Once brands have identified the purpose of the sales promotion, it's imperative to get the creative idea right. It has to be on brand, and it has to talk to the target audience and really resonate with consumers. It has to demonstrate that the brand knows what motivates people. And it also has to be a little bit different.

Gamification mechanics can then be used to bring this alive, introducing elements such as competition, play and reward into the equation.


Of course, the sophistication of digital technology and the ubiquity of smartphones has opened many more doors to brands when it comes to being creative with gamification.

Consider the following gaming mechanics, all enabled by technology:

  • Virtual currency: such as Starbucks Stars, which can later be exchanged for drinks and food
  • Progress bars: which show how far in the game or process a user is, keeping them engaged and interested
  • Gifting: enabling consumers to share their points or assets with a friend at the click of a button, promoting the feel good factor and spreading the word
  • Customisation: allowing consumers to create an avatar, for example, which expresses their own personality and makes them feel valued
  • Locked content: incentivising users to complete a task to access unique video or music content, for example
  • Leaderboards: giving real-time updates on winning players or most loyal consumers, fuelling the competitive instinct


Perhaps one of the best known examples of a brand leveraging technology to engage users through gamification is Nike.

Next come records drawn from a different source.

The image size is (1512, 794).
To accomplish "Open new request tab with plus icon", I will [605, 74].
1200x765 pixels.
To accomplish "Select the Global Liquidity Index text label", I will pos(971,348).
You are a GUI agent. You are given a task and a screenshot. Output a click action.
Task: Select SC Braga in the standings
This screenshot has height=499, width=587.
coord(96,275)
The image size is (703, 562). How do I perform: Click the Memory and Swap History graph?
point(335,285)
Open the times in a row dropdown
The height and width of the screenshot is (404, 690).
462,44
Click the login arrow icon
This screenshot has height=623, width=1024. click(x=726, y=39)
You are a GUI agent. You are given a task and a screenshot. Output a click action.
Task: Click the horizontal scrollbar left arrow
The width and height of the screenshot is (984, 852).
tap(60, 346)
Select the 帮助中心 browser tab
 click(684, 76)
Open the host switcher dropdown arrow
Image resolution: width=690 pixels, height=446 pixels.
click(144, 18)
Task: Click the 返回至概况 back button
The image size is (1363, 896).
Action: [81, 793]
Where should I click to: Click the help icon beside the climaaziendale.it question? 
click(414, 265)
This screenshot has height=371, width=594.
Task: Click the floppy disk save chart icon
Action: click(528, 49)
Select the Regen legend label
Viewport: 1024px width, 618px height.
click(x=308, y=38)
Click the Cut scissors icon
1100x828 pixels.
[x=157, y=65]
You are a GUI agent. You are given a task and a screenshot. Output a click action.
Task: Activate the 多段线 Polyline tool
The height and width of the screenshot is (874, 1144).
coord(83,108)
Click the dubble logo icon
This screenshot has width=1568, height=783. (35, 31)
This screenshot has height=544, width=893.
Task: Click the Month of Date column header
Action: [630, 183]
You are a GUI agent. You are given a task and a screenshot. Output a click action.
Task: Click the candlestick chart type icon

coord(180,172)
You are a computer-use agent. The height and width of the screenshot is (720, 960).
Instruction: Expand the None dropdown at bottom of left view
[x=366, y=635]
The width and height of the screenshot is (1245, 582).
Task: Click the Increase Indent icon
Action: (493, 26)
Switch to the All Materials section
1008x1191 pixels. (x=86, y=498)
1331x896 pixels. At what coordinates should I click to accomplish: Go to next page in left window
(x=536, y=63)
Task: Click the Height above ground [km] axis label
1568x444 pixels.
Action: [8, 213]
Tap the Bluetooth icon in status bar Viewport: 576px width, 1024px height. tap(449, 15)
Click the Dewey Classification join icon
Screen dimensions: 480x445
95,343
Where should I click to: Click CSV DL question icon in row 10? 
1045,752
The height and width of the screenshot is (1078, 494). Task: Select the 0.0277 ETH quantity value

The NikeFuel campaign was launched in 2012 as part of the sportswear giant’s Nike+ community, whose training products are digitally linked using the Nike+ FuelBand. The campaign appealed to the human competitive instinct in its rawest sense, encouraging users to compete against others all over the world.

Users collect ‘NikeFuel’ points depending on how much physical activity they undertake, and an app on their phone keeps a tally of their points – and their ranking in the Nike+ community.

This is a great example of an ongoing campaign that keeps a brand’s users engaged and motivated. It taps into their core interest – and the community does the rest. Because users are also encouraged to share their activities on social media it is self-perpetuating, which is really powerful.


Whether for ongoing initiatives or short term sales campaigns, gamification can have a meaningful impact.

Take a look at Dorset Cereals’ series of collect and win initiatives. Consumers simply collect virtual tokens by playing the mini-games on the site.

Spin to Win, for example, sees a virtual milk bottle hurtle round and round to the convincing sound of glass on slate. If it stops on a prize or a token, you are quids in. If it comes to rest on ‘lose’, you try again. The virtual tokens can be exchanged for money off cereals or redeemed at one of its partner sites.

Yeo Valley takes a similar stance with its virtual fruit machine, activated with just a click to be in with the chance of winning the prize of the fortnight. As with Dorset Cereals, even losing consumers are motivated to keep coming back because they can still collect ‘Yeokens’ for their efforts.

Of course, both Dorset Cereals and Yeo Valley require consumers to share their email addresses in return for the fun. And data is a hugely valuable asset to every brand. But that's another story!